Anna Muller writes: "In the collection of objects included on this site, PAHA hopes to engage with the history of Polish Americans, but also to reflect on the phenomenology of objects. The objects tell the stories of people who traveled across the Atlantic. Most of the objects were to help them fulfill their dreams of remaking their lives anew far away from home. While they symbolize the importance of the home left behind, they also testify to the Polish immigrants’/people’s efforts to imbue a new home with significance. One of the first stories that grabbed our hearts – the story that is included on the website – was the story of a photo from a grandfather’s passport – a terrific example of how some objects, with time, take on a separate life from the one that served their creation; and how many of them now play a role in the lives of future generations.

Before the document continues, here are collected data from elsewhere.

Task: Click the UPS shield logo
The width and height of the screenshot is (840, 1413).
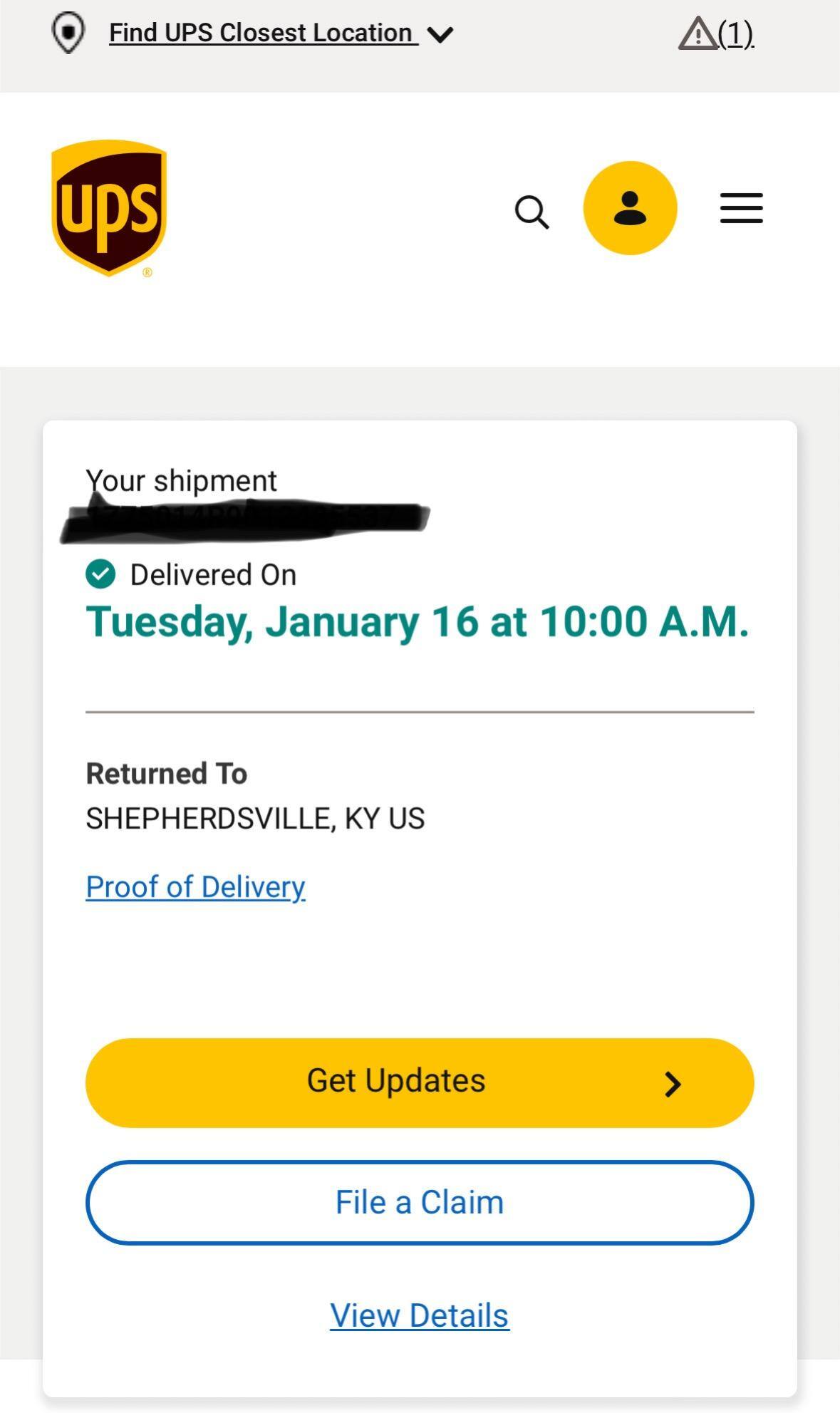Action: pyautogui.click(x=109, y=207)
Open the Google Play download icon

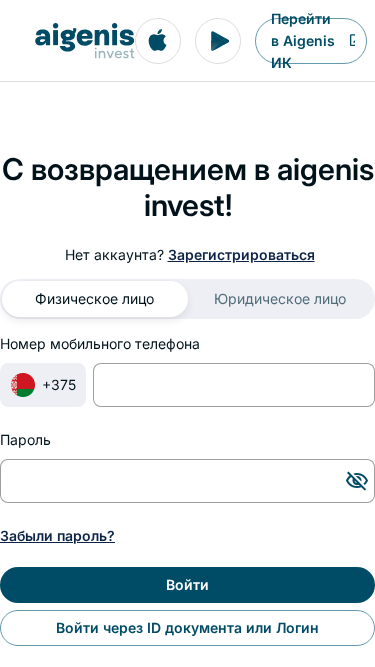[218, 41]
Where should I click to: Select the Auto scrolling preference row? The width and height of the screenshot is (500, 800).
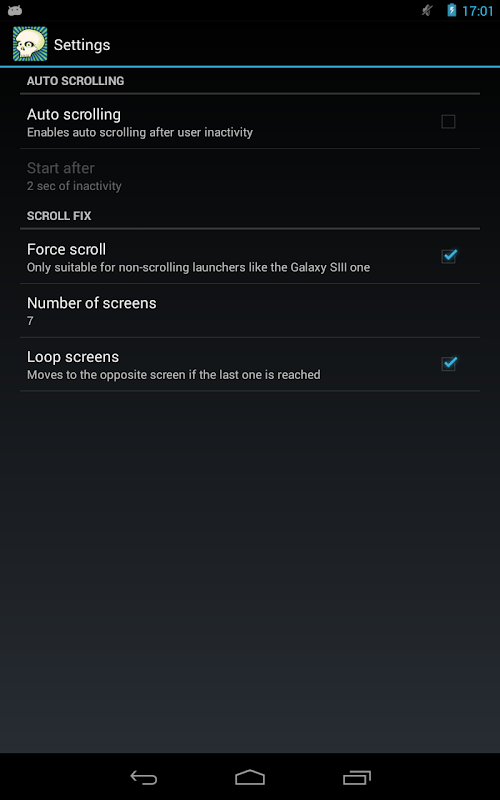250,122
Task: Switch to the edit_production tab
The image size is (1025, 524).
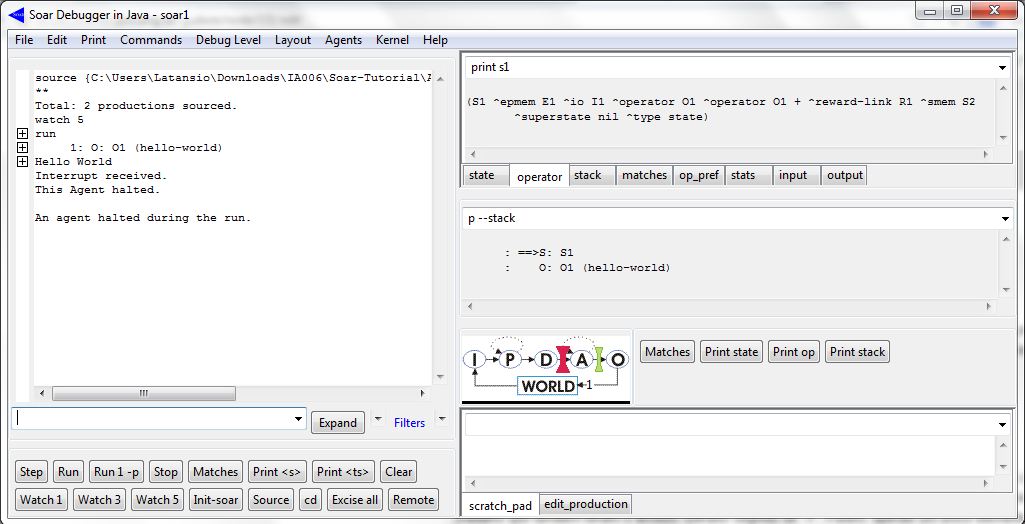Action: tap(585, 505)
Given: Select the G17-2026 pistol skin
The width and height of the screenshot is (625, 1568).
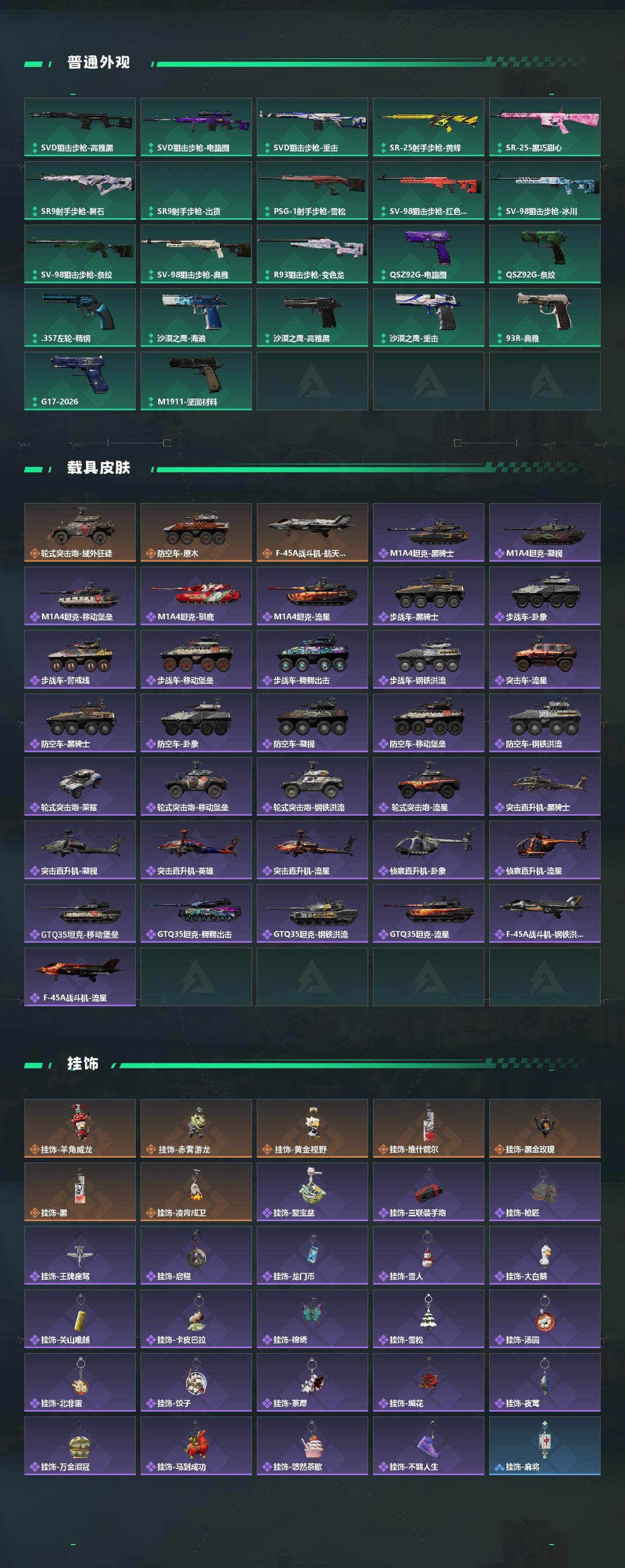Looking at the screenshot, I should 80,381.
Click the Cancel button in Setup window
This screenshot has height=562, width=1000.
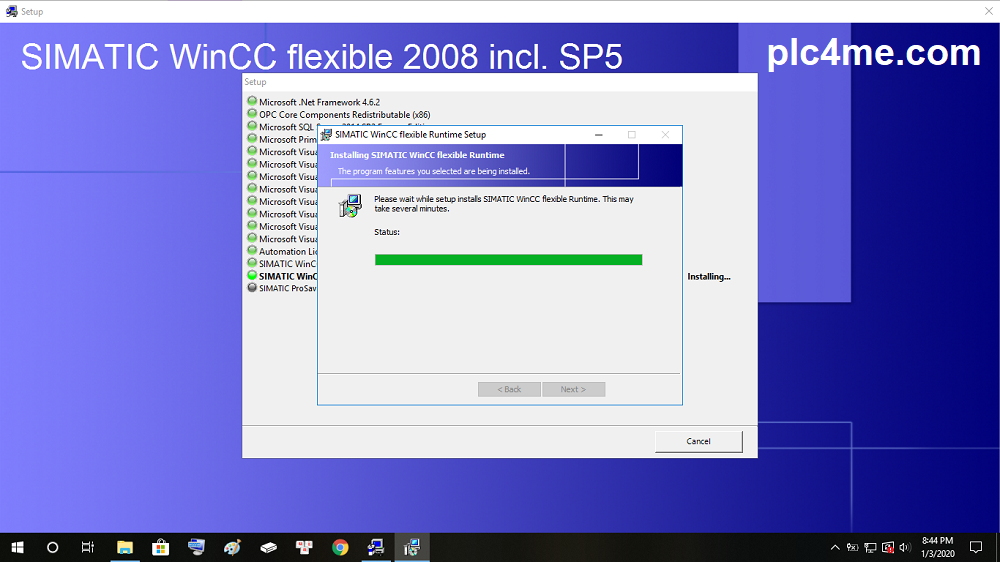(x=698, y=441)
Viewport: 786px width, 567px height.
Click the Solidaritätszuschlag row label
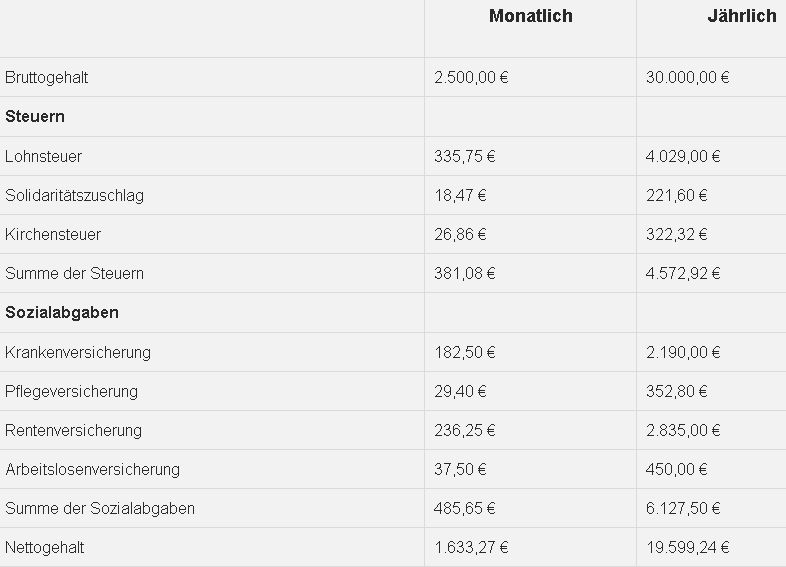coord(75,195)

The relationship between us and objects is fluid – they affect our lives, but we also change their purpose. The passport was a tool that helped the grandfather’s transition, but with time, for the younger generations, it became the symbol of that transition, and also a link to the past. Photos of objects send a message of the power of human agency, but also of an individual’s daily life – daily gestures of care that nourish the connection with the past for the future."
There are almost 20 stories on the site. https://polishamericanstudies.org/text/38/objects-that-speak.html
We selected a story about Marshall Pilsudski to coincide with the anniversary of the Miracle on the Vistula, the famous battle defending Warsaw from the invading Soviet troops. Polish soldiers won the battle in August 1920 and preserved the independence of the newly restored country that was, partly, under Russian control since 1795 to 1918.
A photo-portrait of Marszałek Józef Piłsudski
Barbara Rylko-Bauer
I remember this photograph of Marszałek Józef Piłsudski from my earliest childhood, although I can’t recall where it sat in our first home, on Chopin Avenue in southwest Detroit.
The photograph I’ve attached is from our second home on Detroit’s northeast side, on Rogge Street. It sat in the spare room, on a bookcase that was filled with books from Poland (see below). And after my mother moved to Grand Rapids in 1984, she brought the bookcase and the photograph with her. While I never asked her about the significance of it for her, I think that it represented both a symbolic connection to the Poland of her past and a tangible reminder of her husband/my father, who died in 1969 at the age of 74.
I do not know the origin of the photograph, although the frame has $1.50 penciled on the back, so it was clearly bought in the U.S. The photograph itself could have come with my parents when they emigrated from Germany to the U.S. in 1950, but it’s more likely that it was acquired once they arrived here.
My parents were both deported forcibly from Poland during WWII. My mother, as a political prisoner, spent 15 months in various Nazi concentration and slave labor camps. My father, as a Colonel in the Polish army, spent the entire war as a German POW, in Oflag VIIA in Murnau. Thus, at the time of liberation from their respective camps, they had nothing from their former life in Poland. And since they emigrated from Germany without first returning to Poland, there were no objects accompanying them from that past life.
This photo-portrait must have been an important reminder of that Polish past, especially for my father. He had enlisted as a young man at the start of WWI with the Polish Legions of Józef Piłsudski, and after finishing his officer’s training in 1918, he served in the artillery during the Polish-Soviet war of 1919-1920. Piłsudski was an important figure in his life, and his vision for a more pluralistic Poland was supported by both of my parents.
This history took on much greater significance for me, as I worked on a memoir/biography of my mother, which eventually became the book, A Polish Doctor in the Nazi Camps: My Mother’s Memories of Imprisonment, Immigration, and a Life Remade (U. of Oklahoma Press, 2014). In the process of researching the historical context of her narrative, I gained a greater understanding of Polish history and a better appreciation of my father's past, which I knew very little about because I was just 19 years old when he died.